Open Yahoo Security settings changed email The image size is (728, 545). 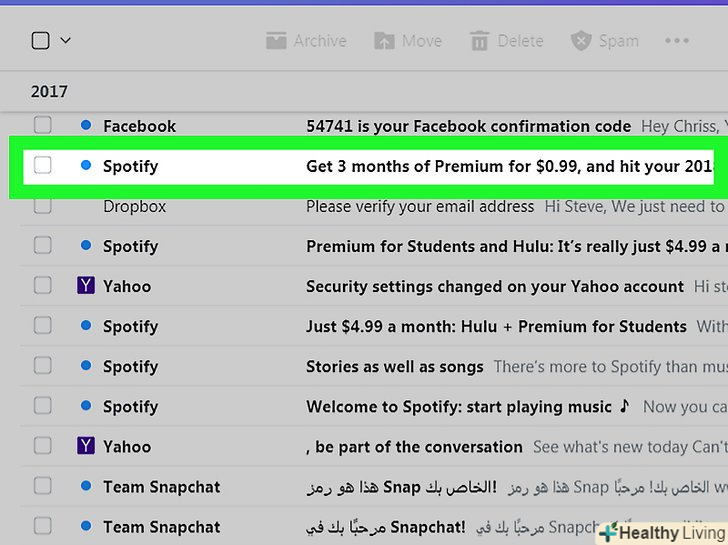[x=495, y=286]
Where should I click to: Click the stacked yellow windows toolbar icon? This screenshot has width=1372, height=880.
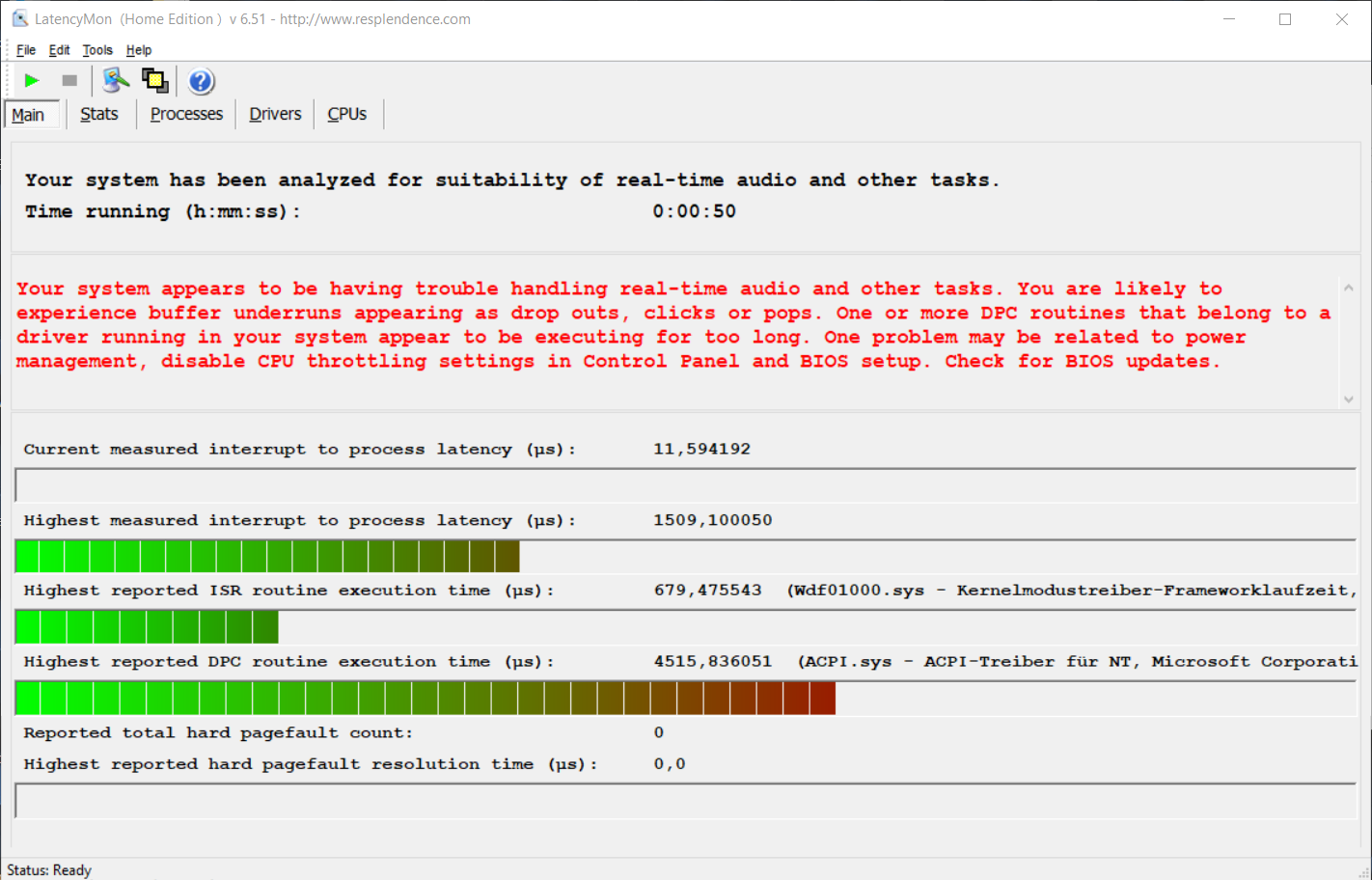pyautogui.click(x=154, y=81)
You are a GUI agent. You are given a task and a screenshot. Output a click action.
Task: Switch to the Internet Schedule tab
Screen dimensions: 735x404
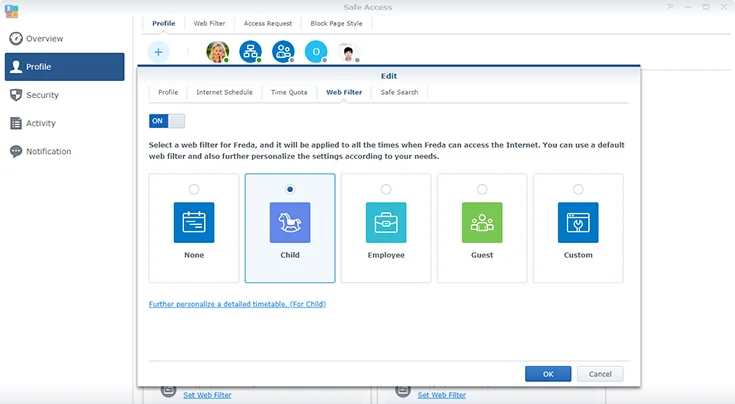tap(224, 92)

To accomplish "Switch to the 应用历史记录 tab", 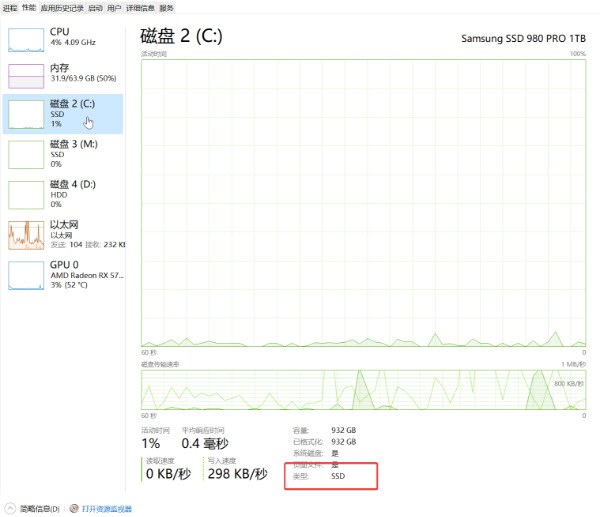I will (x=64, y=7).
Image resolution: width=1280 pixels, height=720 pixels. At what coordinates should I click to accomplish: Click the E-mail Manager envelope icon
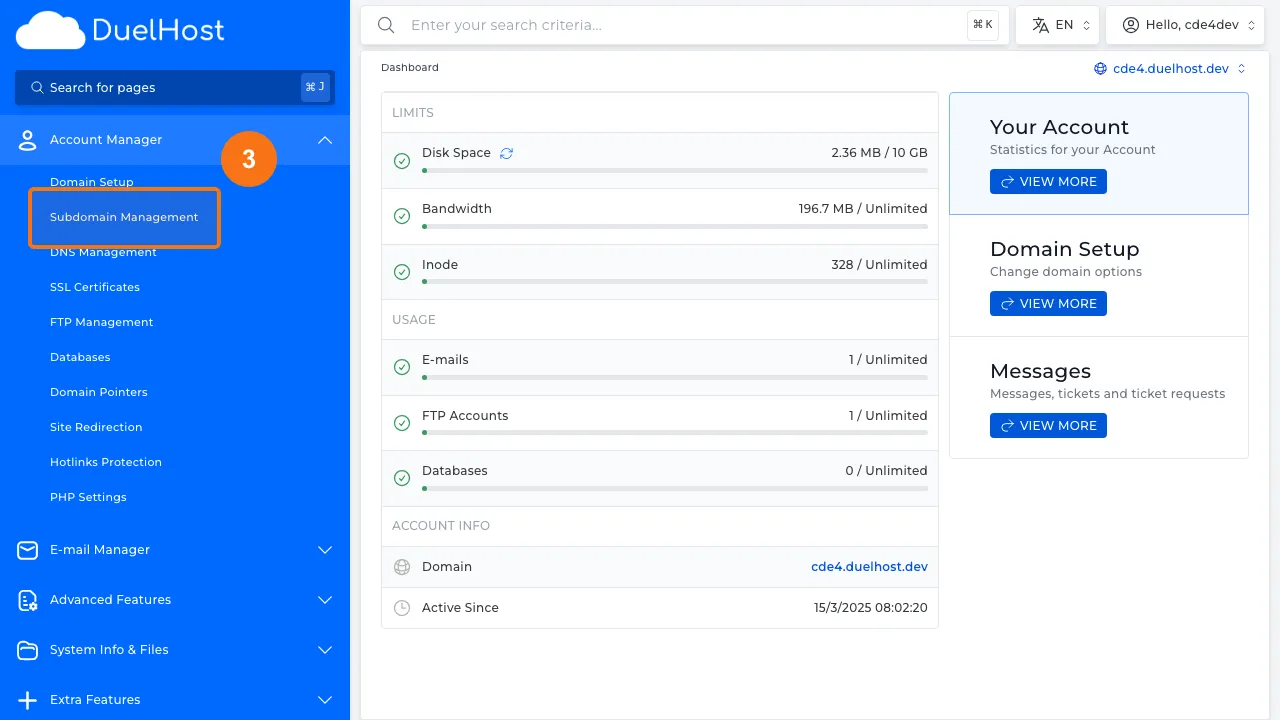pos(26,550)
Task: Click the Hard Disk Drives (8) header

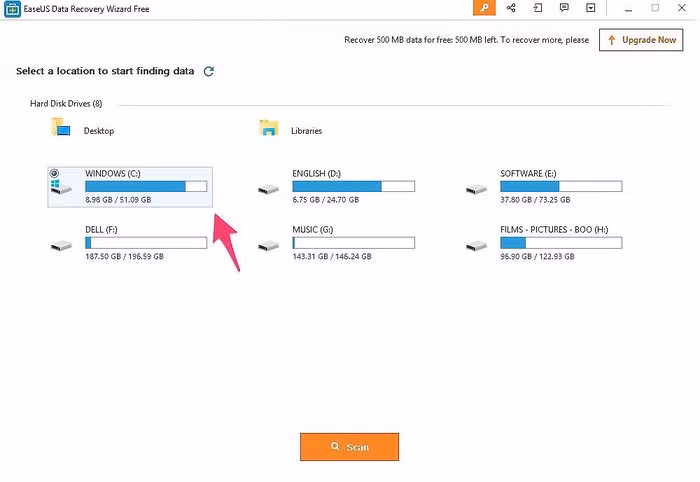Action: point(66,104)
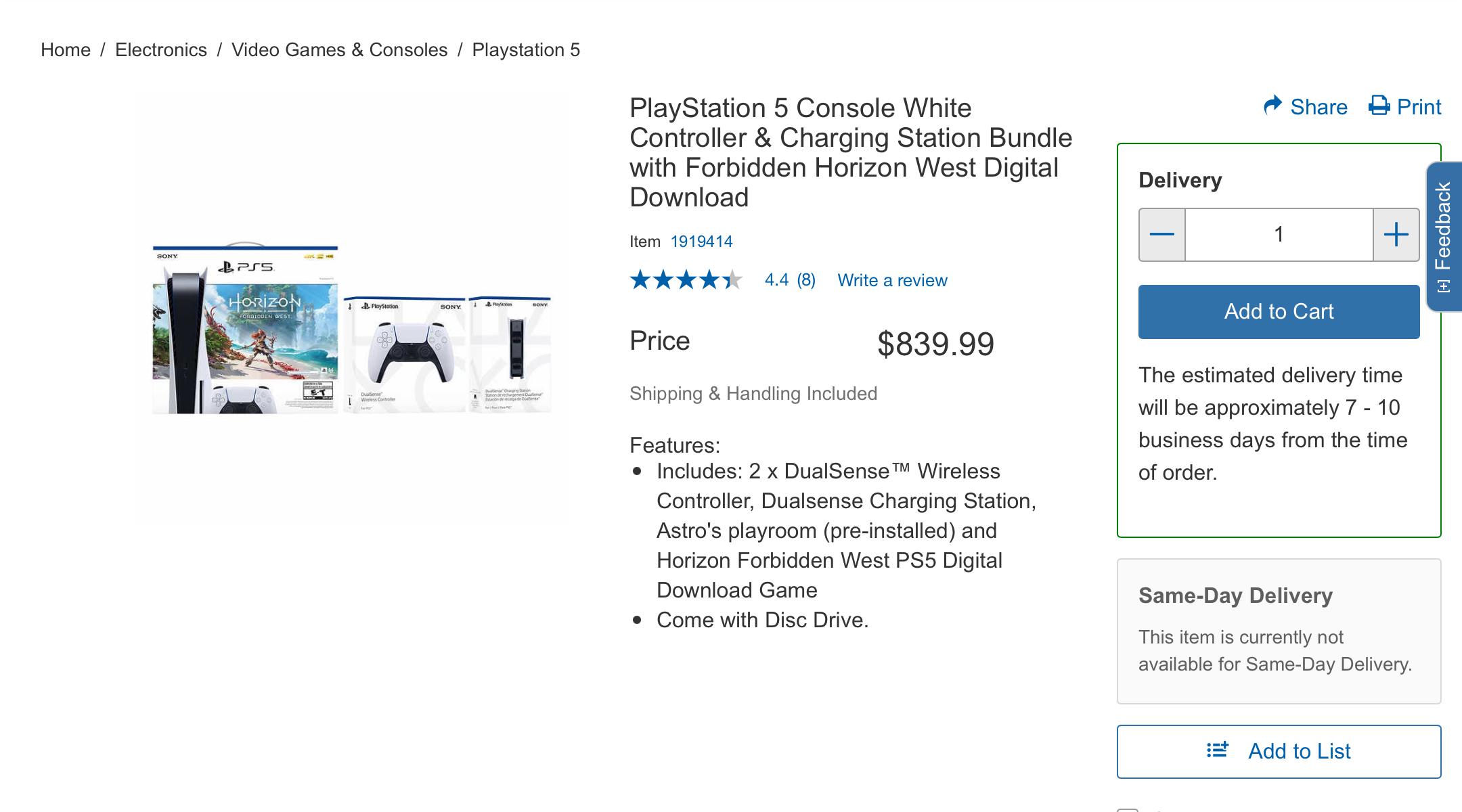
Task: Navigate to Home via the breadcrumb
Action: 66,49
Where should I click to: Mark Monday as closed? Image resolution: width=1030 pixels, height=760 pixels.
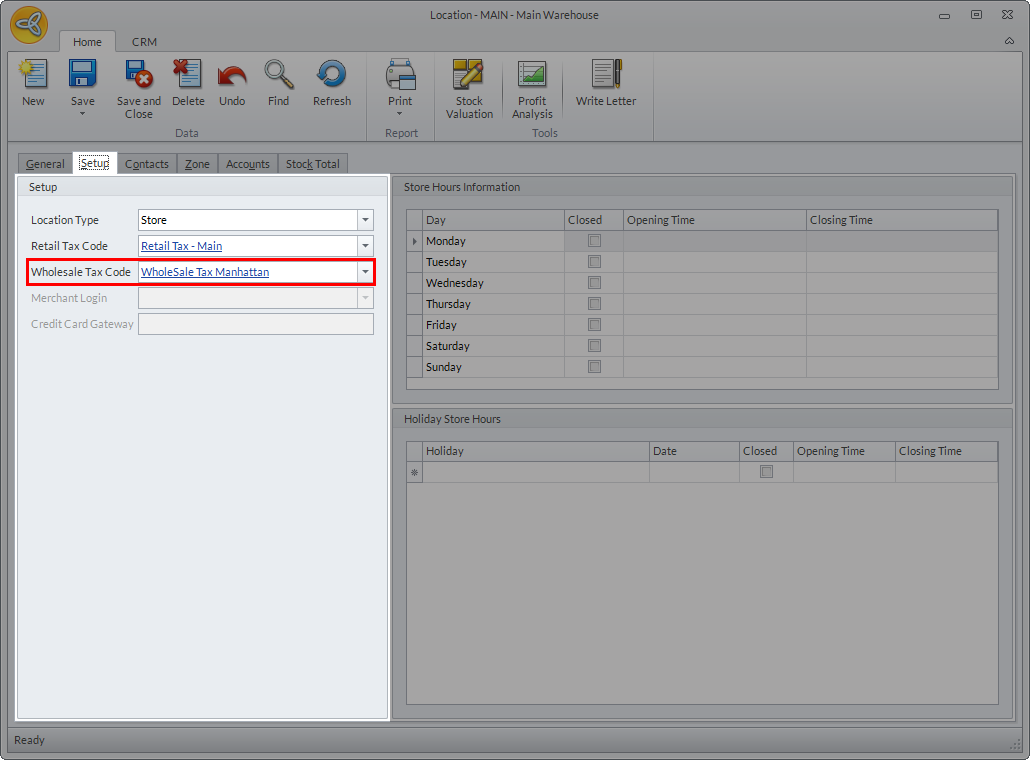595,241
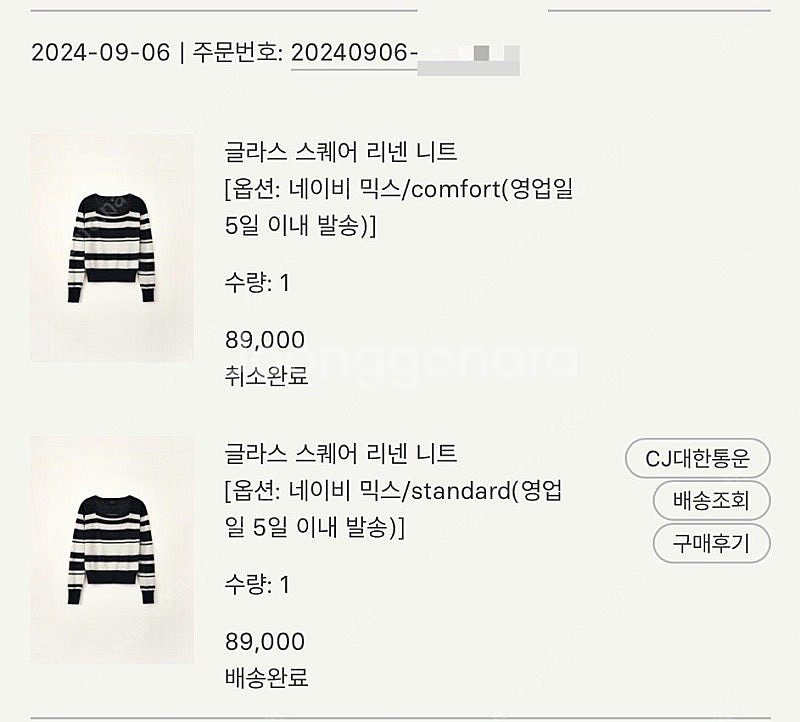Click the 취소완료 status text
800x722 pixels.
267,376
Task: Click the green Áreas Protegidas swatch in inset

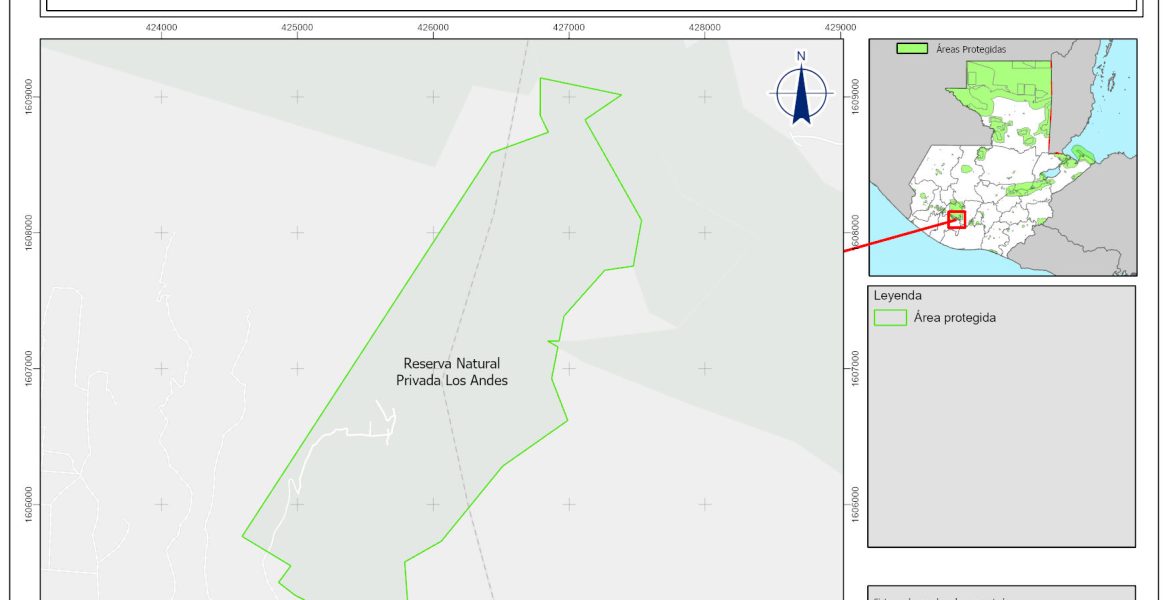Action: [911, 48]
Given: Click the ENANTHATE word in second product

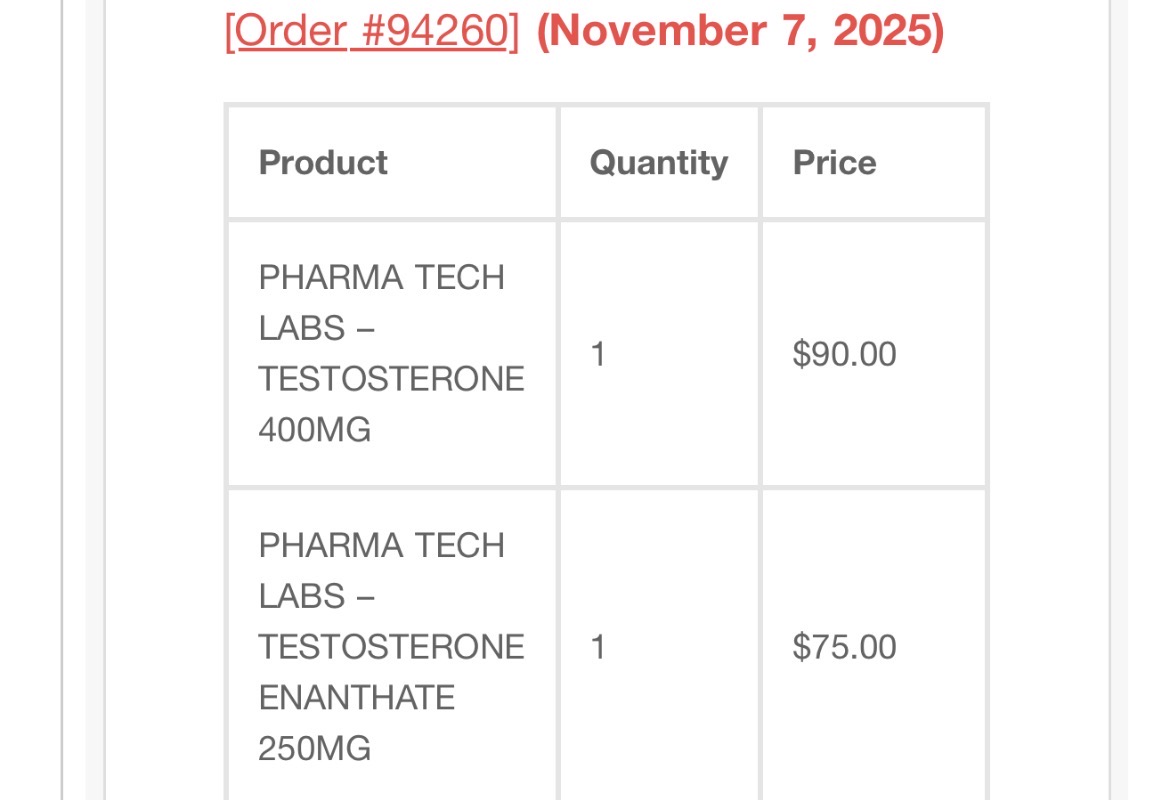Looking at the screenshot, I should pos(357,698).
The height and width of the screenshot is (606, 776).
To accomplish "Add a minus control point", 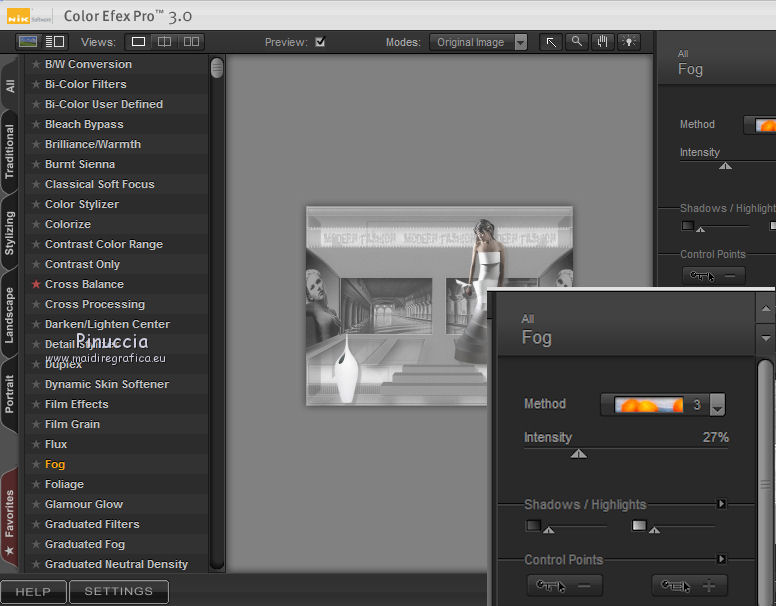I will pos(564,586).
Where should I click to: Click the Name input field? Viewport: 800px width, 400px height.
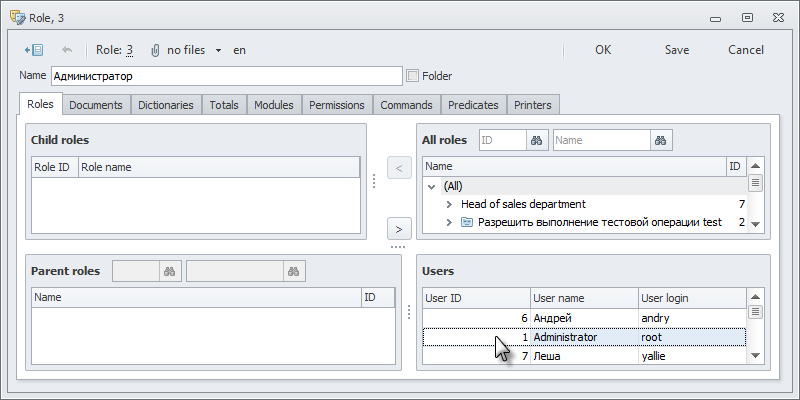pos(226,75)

________________________

• _Your assignment_
From the line containing "Where should I click to: Click the Name" to the last line of the entries, copy every line exactly, including both ends, and leave out the pictures.

• _Answer for this exercise_
Where should I click to: Click the Name input field? Viewport: 800px width, 400px height.
pos(226,75)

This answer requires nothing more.